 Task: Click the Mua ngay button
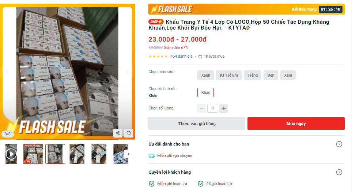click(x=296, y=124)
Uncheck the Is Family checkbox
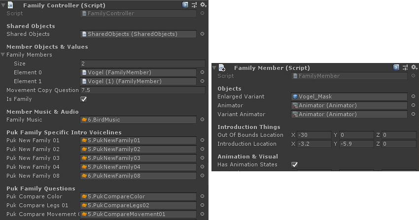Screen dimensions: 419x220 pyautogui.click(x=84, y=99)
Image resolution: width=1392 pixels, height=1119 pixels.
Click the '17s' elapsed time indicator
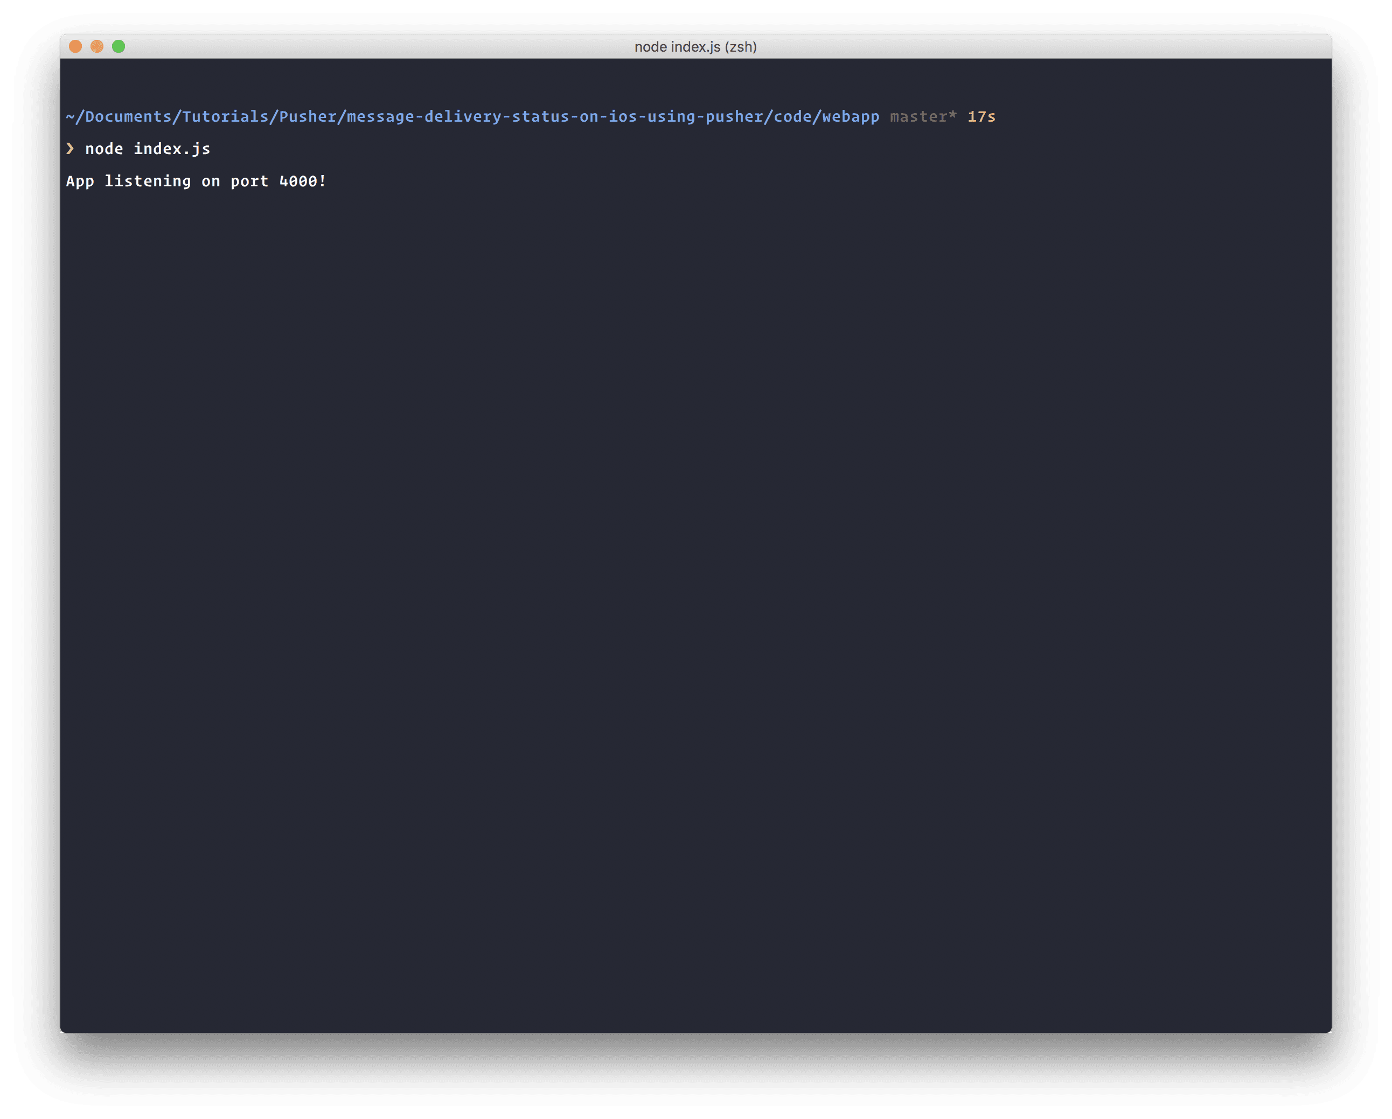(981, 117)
==
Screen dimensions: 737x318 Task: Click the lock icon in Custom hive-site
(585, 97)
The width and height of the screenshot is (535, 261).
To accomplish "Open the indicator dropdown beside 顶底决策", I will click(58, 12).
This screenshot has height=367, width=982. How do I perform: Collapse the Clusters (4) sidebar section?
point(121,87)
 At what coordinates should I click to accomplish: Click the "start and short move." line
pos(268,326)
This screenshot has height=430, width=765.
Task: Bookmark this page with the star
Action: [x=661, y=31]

§ **Your goal**
Render as a JSON list of strings the lines from the one containing "This screenshot has height=367, width=982." through the one containing "Action: [x=661, y=31]", one string per line, leaving out any blank lines.

§ **Solution for this exercise**
[
  "This screenshot has height=367, width=982. How do I perform: Collapse the Clusters (4) sidebar section?",
  "point(121,87)",
  " At what coordinates should I click to accomplish: Click the \"start and short move.\" line",
  "pos(268,326)",
  "This screenshot has height=430, width=765.",
  "Task: Bookmark this page with the star",
  "Action: [x=661, y=31]"
]